● **WHAT THE TASK REQUIRES**
Continue the article on Delhi's air pollution that appears below, picking up right after its final sentence about Saturday morning's PM10 levels.

● **TEXT BLOCK**
_ _ _ _ _

Delhi Air Pollution ,Air Pollution Delhiites, global emissions COVID-19
DELHI AIR POLLUTION: The Air Quality Index in Delhi’s Anand Vihar was recorded to be above 600 and the data released by the System of Air Quality and Weather Forecasting and Research(SAFAR) stated the overall AQI of Delhi to be 456 on Saturday morning. 

According to reports, environmentalist Vimlendu Jha while speaking to a news agency said that air pollution kills 15 lakh people every year. According to another report by AajTak, people living in Delhi-NCR lose 9.5 years of their lives due to bad air quality. The Lung Care Foundation reportedly said that every third child has asthma due to the air pollution.

Every year, Delhi-NCR sees its worst days in the months of October and November. The early fog of the upcoming winter gets mixed up with heavy smoke coming from factories, stubble burning, vehicles and crackers during festivals. Even after several attempts by the government to regulate the practice of stubble burning and bursting crackers, the situation is still the same this year.

The air quality of the national capital started to deteriorate after Diwali on November 6. As per reports, the AQI has reached poor quality in most parts of Central and North Delhi. As per Saturday morning that PM10 levels were recorded at 654 and 382 at Cannaught Place and Jantar Mantar.

_ _ _ _ _

● **DATA SECTION**
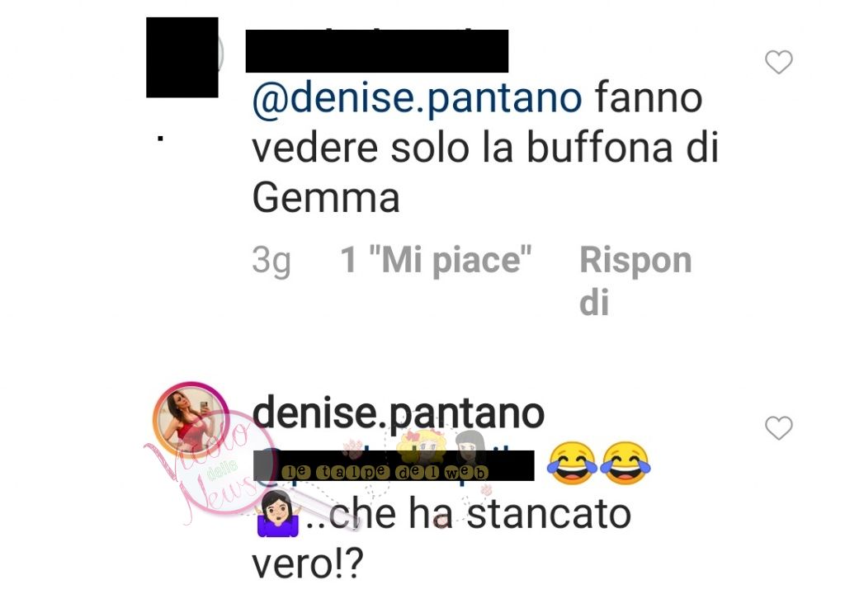This screenshot has width=845, height=599.
Task: Open the denise.pantano username profile
Action: [x=399, y=413]
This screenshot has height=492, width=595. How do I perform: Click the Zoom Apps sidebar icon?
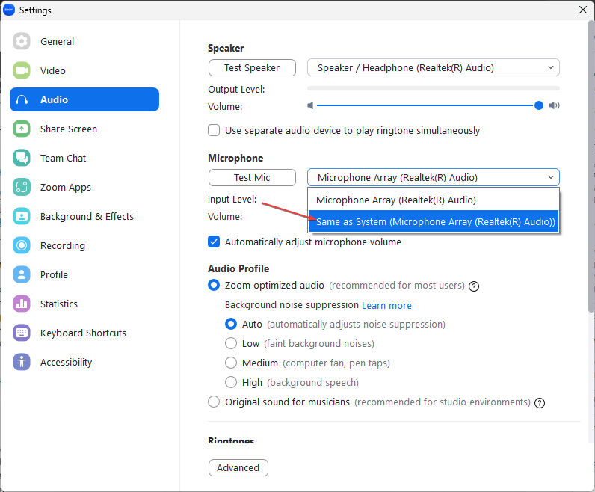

_ _ _ _ _

● **RESPONSE BOX**
AIIMS Delhi’s director Randeep Guleria expressed concern over the matter. He said that the coronavirus lives in pollution for a long time. Guleria added that in places where there is more pollution, the situation of COVID-19 can become more serious. Due to air pollution, the lungs, patients suffering from asthma are more affected.

According to the Central Pollution Control Board (CPCB) data, the Average Air Quality Index (AQI) in Delhi-NCR has been recorded at 462. In some areas, it has reached beyond 500. The Air Quality Index (AQI) is defined as ‘good’ between zero and 50, ‘satisfactory’ between 51 and 100, ‘moderate’ between 101 and 200, ‘poor’ between 201 and 300, ‘very’ between 301 and 400. Between 401 and 500 is considered ‘severe’.